• [Problem to solve]
Which lines in the material below contain the word "Refresh"? Extract each of them, counting a line only when the capitalization matches.
-------
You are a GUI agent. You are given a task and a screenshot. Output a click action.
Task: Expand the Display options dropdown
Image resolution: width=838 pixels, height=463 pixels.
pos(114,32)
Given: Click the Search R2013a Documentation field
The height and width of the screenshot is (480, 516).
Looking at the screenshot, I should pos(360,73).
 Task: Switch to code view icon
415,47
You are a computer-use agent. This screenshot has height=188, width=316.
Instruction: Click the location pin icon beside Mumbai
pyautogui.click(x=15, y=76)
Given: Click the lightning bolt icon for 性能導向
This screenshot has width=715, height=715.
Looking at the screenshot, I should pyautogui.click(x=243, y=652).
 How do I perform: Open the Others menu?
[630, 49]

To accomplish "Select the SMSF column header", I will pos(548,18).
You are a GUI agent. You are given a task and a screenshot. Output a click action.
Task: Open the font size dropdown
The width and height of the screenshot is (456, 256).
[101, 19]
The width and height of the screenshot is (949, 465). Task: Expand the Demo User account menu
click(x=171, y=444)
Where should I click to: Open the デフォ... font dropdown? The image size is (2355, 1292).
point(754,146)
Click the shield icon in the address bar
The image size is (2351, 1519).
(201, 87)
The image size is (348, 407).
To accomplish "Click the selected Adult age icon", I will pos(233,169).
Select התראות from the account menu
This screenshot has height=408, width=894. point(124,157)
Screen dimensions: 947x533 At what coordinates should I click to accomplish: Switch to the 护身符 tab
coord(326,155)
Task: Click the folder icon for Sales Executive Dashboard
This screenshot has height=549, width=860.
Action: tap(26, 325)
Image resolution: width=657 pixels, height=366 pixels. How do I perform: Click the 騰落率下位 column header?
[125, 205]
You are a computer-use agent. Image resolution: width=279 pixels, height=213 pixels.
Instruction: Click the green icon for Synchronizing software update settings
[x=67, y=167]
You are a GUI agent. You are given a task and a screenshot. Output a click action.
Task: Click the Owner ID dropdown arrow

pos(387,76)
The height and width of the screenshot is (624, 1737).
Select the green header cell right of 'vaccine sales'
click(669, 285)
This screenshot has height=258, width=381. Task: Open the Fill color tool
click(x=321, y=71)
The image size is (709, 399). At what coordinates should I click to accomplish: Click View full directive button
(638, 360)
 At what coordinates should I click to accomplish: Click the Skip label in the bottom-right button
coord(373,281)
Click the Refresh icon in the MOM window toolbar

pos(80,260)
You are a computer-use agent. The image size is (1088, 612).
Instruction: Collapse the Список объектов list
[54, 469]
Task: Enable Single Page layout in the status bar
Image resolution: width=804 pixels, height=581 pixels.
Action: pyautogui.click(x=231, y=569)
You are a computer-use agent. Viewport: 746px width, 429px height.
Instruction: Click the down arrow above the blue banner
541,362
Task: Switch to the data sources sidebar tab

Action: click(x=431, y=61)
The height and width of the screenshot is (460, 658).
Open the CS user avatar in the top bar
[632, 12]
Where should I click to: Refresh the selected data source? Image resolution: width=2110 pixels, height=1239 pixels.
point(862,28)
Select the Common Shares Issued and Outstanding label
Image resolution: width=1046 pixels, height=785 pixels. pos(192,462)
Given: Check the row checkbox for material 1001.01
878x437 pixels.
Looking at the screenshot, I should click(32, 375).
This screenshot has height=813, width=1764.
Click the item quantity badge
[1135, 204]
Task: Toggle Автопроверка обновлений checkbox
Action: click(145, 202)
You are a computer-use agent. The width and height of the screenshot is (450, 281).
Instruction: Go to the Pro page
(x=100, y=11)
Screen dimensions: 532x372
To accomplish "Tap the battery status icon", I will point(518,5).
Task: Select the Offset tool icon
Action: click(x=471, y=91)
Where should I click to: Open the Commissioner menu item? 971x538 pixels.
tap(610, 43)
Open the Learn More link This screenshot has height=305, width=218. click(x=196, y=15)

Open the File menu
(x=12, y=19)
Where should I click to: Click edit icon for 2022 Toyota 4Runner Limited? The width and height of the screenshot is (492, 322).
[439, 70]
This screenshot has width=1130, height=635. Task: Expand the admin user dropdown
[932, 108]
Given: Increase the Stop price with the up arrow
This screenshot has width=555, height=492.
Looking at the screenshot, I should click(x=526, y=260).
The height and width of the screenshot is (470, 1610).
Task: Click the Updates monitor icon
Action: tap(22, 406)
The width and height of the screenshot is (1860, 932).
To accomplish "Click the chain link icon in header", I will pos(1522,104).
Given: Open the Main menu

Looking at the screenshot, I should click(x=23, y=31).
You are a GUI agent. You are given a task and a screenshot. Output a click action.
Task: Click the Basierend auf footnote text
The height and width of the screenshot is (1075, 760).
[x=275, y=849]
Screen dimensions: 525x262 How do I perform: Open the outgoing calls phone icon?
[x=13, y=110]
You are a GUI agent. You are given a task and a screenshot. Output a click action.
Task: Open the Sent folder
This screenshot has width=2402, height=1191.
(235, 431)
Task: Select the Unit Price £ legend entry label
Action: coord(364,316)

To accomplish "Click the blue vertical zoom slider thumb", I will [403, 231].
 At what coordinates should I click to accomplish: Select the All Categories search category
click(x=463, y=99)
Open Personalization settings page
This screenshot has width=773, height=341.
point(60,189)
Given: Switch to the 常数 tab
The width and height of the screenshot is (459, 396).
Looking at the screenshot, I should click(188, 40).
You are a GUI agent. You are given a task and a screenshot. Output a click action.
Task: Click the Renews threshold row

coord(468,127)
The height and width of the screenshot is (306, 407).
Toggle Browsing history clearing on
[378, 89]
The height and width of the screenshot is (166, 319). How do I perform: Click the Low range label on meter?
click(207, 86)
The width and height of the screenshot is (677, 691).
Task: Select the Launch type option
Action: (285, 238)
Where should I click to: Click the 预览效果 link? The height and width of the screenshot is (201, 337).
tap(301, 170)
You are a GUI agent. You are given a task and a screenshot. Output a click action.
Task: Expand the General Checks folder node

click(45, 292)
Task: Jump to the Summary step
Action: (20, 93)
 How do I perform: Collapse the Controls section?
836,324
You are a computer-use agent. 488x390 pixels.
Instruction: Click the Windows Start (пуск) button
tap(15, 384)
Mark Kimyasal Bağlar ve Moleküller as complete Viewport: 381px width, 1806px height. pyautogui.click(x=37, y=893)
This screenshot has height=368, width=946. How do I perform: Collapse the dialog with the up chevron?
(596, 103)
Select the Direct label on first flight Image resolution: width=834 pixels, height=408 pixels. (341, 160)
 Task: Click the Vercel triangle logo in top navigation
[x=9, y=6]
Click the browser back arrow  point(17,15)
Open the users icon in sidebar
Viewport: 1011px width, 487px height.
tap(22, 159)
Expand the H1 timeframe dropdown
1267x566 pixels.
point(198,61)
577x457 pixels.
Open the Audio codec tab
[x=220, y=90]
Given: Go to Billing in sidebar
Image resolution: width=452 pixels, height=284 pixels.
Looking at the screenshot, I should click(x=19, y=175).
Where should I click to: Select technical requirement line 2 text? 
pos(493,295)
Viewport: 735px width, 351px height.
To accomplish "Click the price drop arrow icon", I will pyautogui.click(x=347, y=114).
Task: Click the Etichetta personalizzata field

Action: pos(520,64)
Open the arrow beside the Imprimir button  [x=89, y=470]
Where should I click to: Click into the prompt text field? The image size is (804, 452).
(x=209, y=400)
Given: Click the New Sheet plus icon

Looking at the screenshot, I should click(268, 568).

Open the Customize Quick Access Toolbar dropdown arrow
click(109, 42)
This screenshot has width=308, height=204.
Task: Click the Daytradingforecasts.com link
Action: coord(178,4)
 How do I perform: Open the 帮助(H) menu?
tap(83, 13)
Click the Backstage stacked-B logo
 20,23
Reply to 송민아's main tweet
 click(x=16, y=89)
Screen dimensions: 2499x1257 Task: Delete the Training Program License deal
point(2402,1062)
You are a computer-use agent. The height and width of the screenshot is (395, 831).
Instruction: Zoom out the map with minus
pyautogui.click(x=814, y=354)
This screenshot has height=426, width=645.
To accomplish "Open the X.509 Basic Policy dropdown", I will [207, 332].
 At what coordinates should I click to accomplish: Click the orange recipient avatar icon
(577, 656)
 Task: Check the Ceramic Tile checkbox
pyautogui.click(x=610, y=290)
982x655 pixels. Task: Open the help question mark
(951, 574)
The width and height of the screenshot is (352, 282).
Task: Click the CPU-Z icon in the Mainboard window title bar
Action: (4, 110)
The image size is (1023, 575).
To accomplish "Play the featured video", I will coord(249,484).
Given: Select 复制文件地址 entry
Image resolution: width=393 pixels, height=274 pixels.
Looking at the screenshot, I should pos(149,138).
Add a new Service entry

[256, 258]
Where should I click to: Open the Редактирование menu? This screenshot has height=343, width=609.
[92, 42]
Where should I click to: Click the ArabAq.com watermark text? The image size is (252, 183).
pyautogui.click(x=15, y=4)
-------
• [Result of the exercise]
Click the Refresh icon in the MOM window toolbar
Where should I click to: Refresh the selected data source? Image resolution: width=2110 pixels, height=1239 pixels.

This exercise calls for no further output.